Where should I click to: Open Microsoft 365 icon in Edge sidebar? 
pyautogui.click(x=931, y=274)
────────────────────
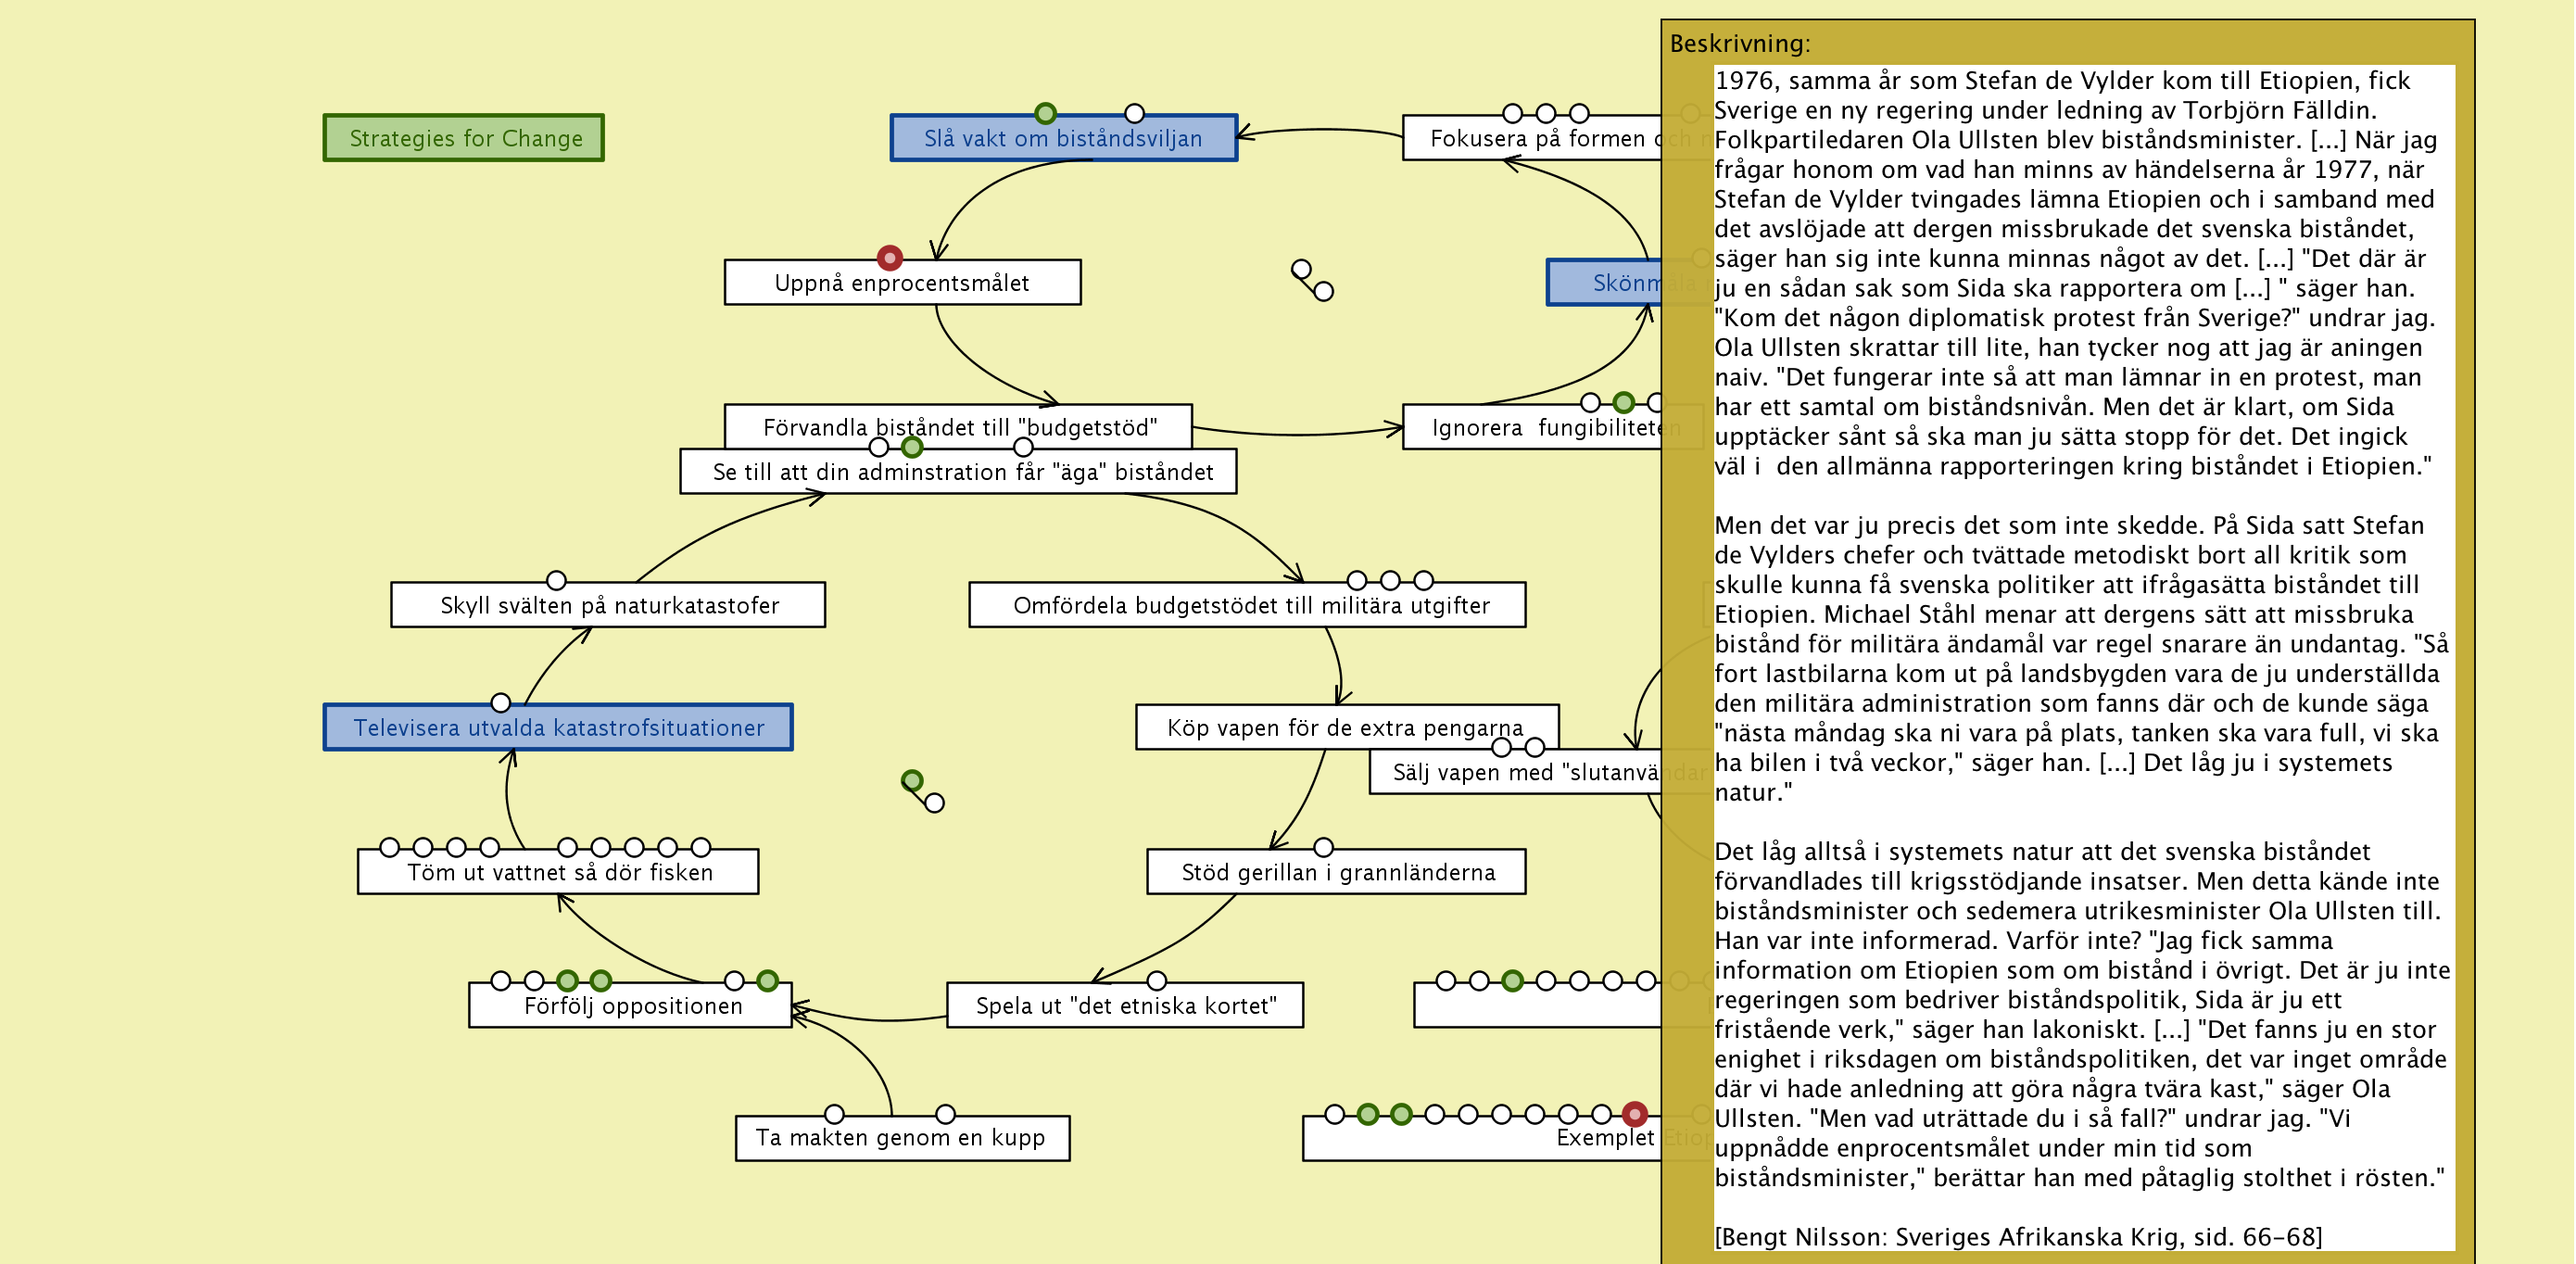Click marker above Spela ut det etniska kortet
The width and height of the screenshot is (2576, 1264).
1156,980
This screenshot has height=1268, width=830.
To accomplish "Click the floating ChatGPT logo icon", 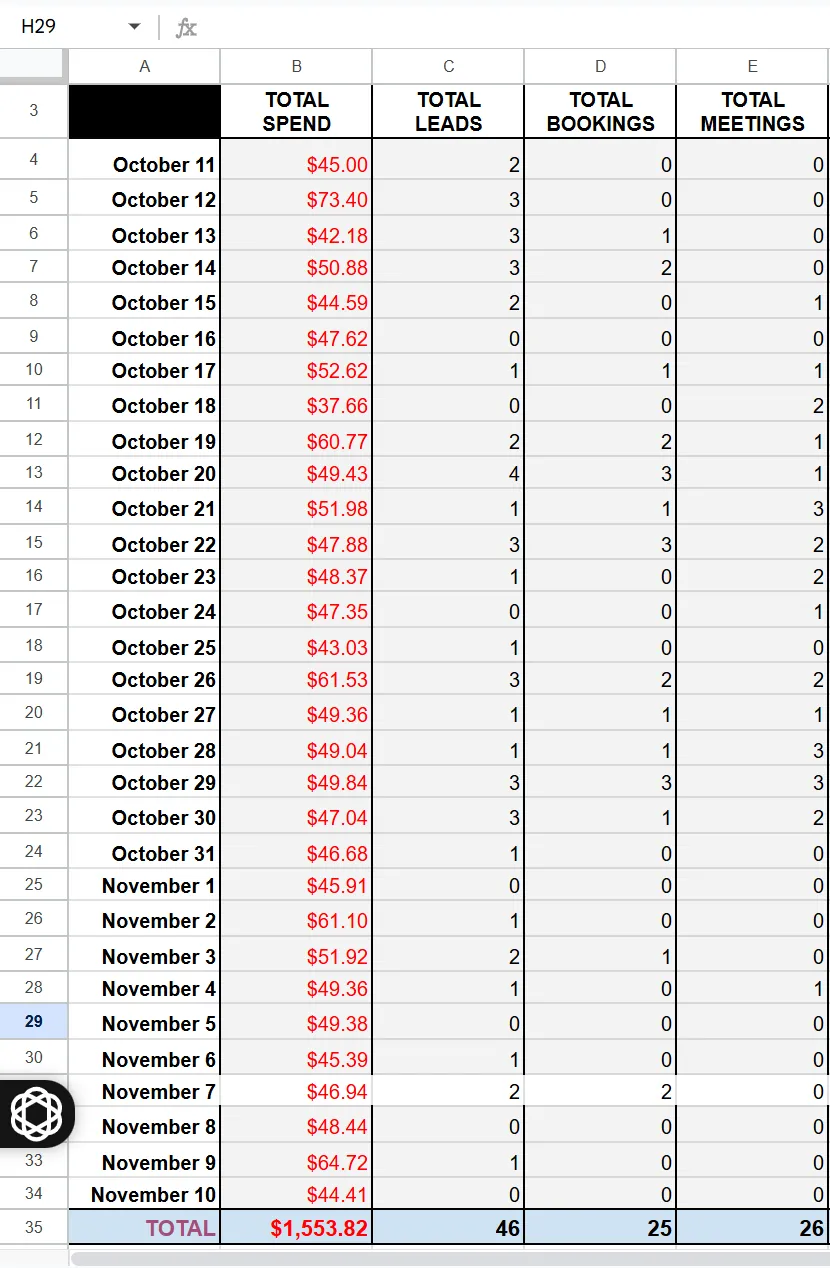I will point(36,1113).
────────────────────
» Required work
Copy out the rows from the line containing "Where should I" through the line containing "pyautogui.click(x=931, y=274)", both included.

» Written solution
Where should I click to: Open Microsoft 365 icon in Edge sidebar? 
pyautogui.click(x=931, y=274)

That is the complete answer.